Deadline: 26-Nov-20
The Government of Western Australia has launched the Grants for Women Program 2020/2021 to provide funding support for initiatives based in Western Australian that address the unique issues faced by women.
Western Australian women remain at considerable risk of violence and abuse in their homes and their workplace. Western Australia also faces the nation’s biggest gender pay gap of 22 per cent (compared to 14 per cent nationally), while often being overlooked for leadership roles, and bearing most of the domestic work. These factors contribute to progressively limiting women and girls’ participation in economic and social life, which can have long term, negative impacts on life outcomes.
Initiatives funded under the Grants for Women Program will contribute to women and girls reaching their full potential in all aspects of life: at school, in the workplace, in retirement and in their homes and communities.
Priority Areas
Applications to the Grants for Women Program must align to at least one of the following four priority areas of the Plan:
- Health and wellbeing
- Goal: Women are healthy, active and lead fulfilled lives. Gender is a social determinant which can have a negative impact on women’s health and wellbeing outcomes.
- Risks include
- women’s participation in social and economic life is limited;
- women unable to prioritise their own health needs due to unequal share and responsibility for family caring roles and domestic work;
- Women and girls unable to manage mental health such as anxiety, depression, self-harm, attempted suicide and eating disorders.
Applicants are encouraged to refer to the Plan to consider initiatives that support women and girls lead healthy, active and fulfilled lives.
- Safety and justice
- Goal: Women live safely and have appropriate access to adequate legal protections.
- Women continue to experience unacceptable levels of family and domestic violence and abuse in their own homes, at the hands of their partners. There are substantial costs to the community in relation to family and domestic violence, but it is disproportionately women who bear the social and financial costs.

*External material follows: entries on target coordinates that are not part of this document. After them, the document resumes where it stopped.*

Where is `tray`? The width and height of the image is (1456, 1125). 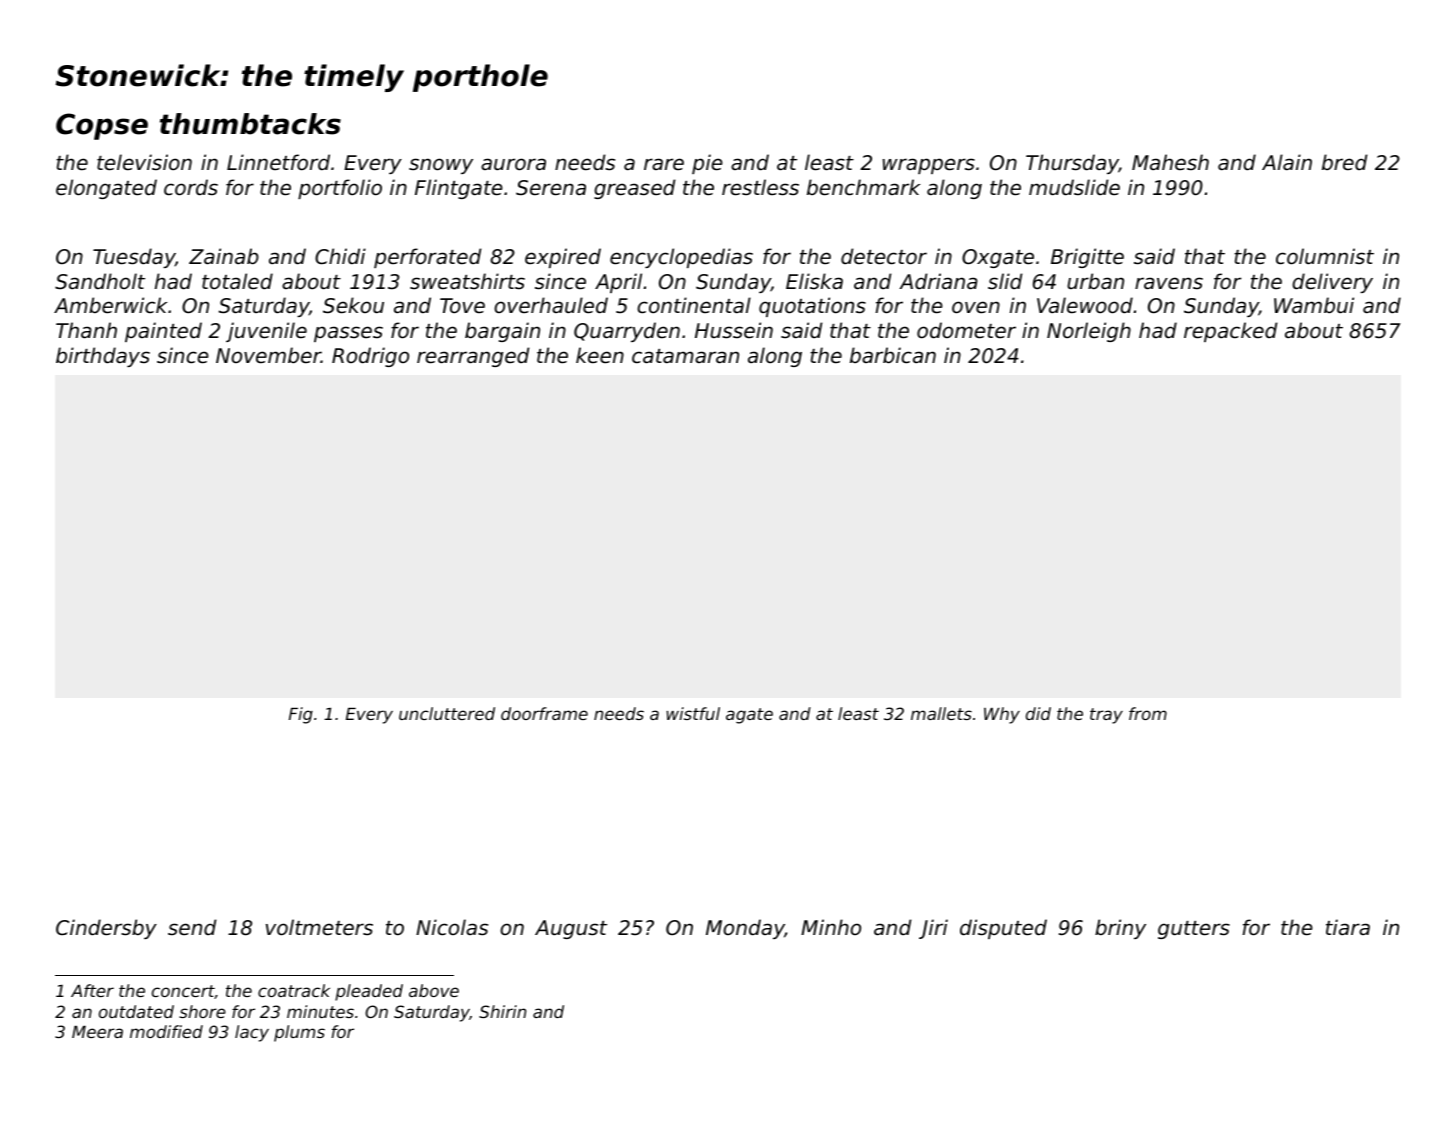
tray is located at coordinates (1106, 716).
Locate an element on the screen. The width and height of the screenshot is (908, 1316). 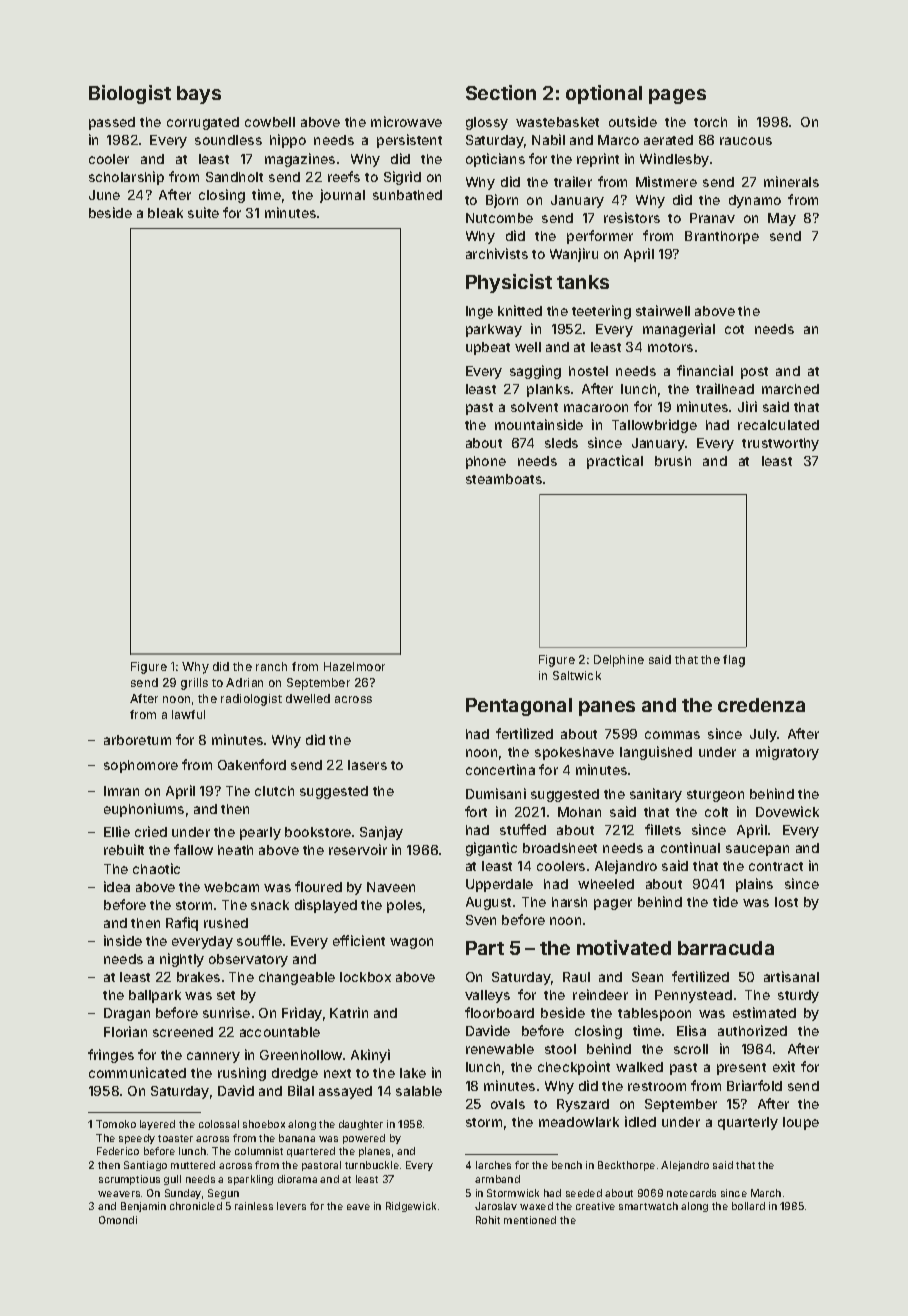
pages is located at coordinates (677, 96).
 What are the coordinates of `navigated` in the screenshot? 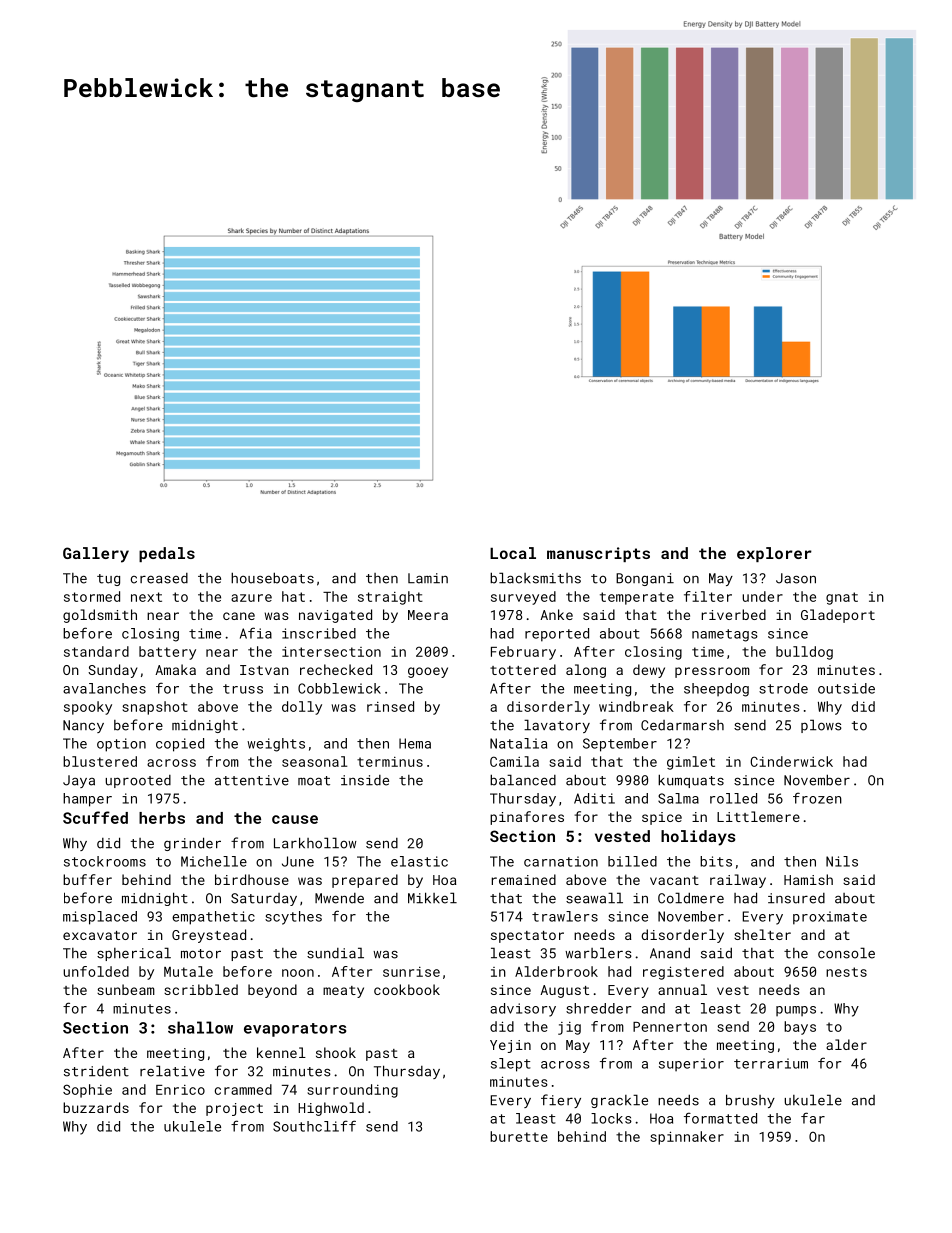 It's located at (335, 616).
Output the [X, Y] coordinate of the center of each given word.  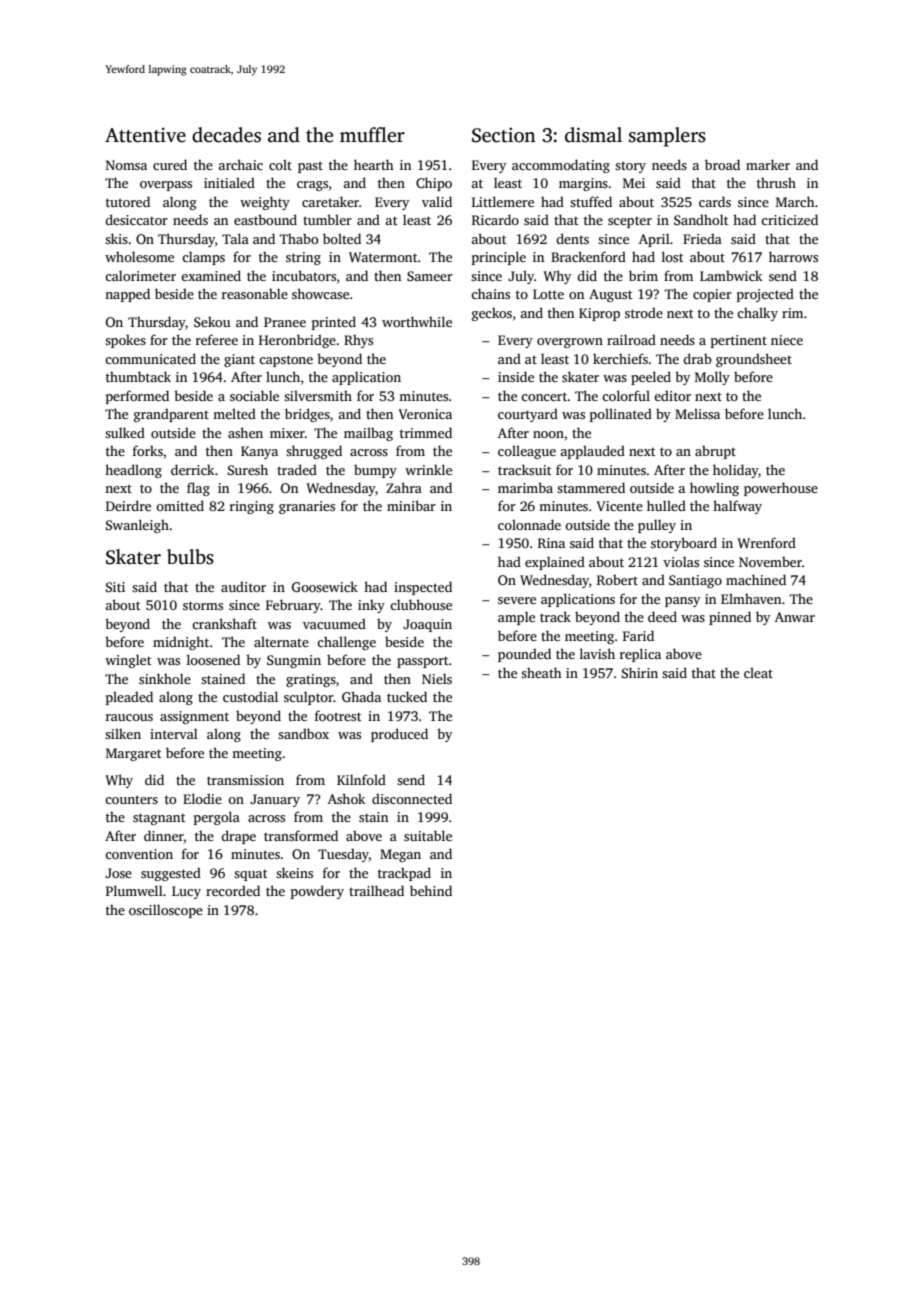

Some of these costs include:
- increased risk of poverty and homelessness;
- Contribution to negative health outcomes.
Applicants are encouraged to refer to the Plan to consider initiatives that raise awareness and contribute to preventing gender-based violence in the community and the workplace.
- Economic independence
- Goal: Women can be financially independent throughout all life stages.
- A range of social and cultural factors contribute to many women having a more precarious financial situation than their male counterparts. This can mean that women’s cumulative earning power is severely compromised throughout their working lives. The gender pay gap in Western Australia is the highest of all states and territories in Australia and has been for many years.
- Contributing factors include:
- time taken out from work to care for children;
- broader caring responsibilities for ageing parents and relatives;
- The gender pays gap and its effects on superannuation;
- Applicants are encouraged to refer to the Plan and consider initiatives that contribute to women’s economic independence.
- Goal: Women can be financially independent throughout all life stages.
- Leadership
- Goal: Women’s skills, achievements and strengths are valued, enabling equal participation in the community, including at leadership levels.
- Research demonstrates the economic benefits for organisations that have greater gender balance in leadership, including improved strategic decision making, better financial performance and client relationships. Despite this, many women are overlooked or face barriers to accepting leadership roles in the workplace.
- Some barriers include:
- Inflexible workplaces;
- Lack of access to support for managing caring responsibilities;
- assumptions about women’s capabilities, career ambitions and cultural norms;
- biases which undervalue women’s experience and potential;
- Unconscious bias and affinity bias in the recruitment process resulting in hiring more of the same (gender).
- Goal: Women’s skills, achievements and strengths are valued, enabling equal participation in the community, including at leadership levels.
Applicants are encouraged to refer to the Plan and consider initiatives that contribute to women gaining leadership opportunities and experience.
Funding Information
- Grants of up to $5,000 are available for one-off initiatives with a duration of up to six months that contribute to the program’s priority areas.
- Grants of up to $10,000 are available for longer-term (six to twelve months), strategic initiatives involving a range of partners that will contribute to creating sustainable or systemic change in the program’s priority areas.
Items eligible for grant expenditure
The following items are eligible for funding:
- Resource materials and publication costs;
- Equipment and venue hire;
- Publicity, communications and marketing;
- Food and non-alcoholic beverages for community engagement activities;
- Project staff and consultants, directly related to the project;
- Intrastate travel;
- Project evaluation;
- Childcare provided by qualified providers in an accredited setting for women participating in the project.
Eligible Applicants
Eligible organisations must be:
- an incorporated, not-for-profit, community sector organisation;
- a Western Australian local government authority;
- an unincorporated organisation or community group, applying through the auspice of an incorporated body or a local government authority.
A group or organization is not-for-profit if its governing documents prohibit distribution of profits to individual members while the organization is operating and upon its wind-up.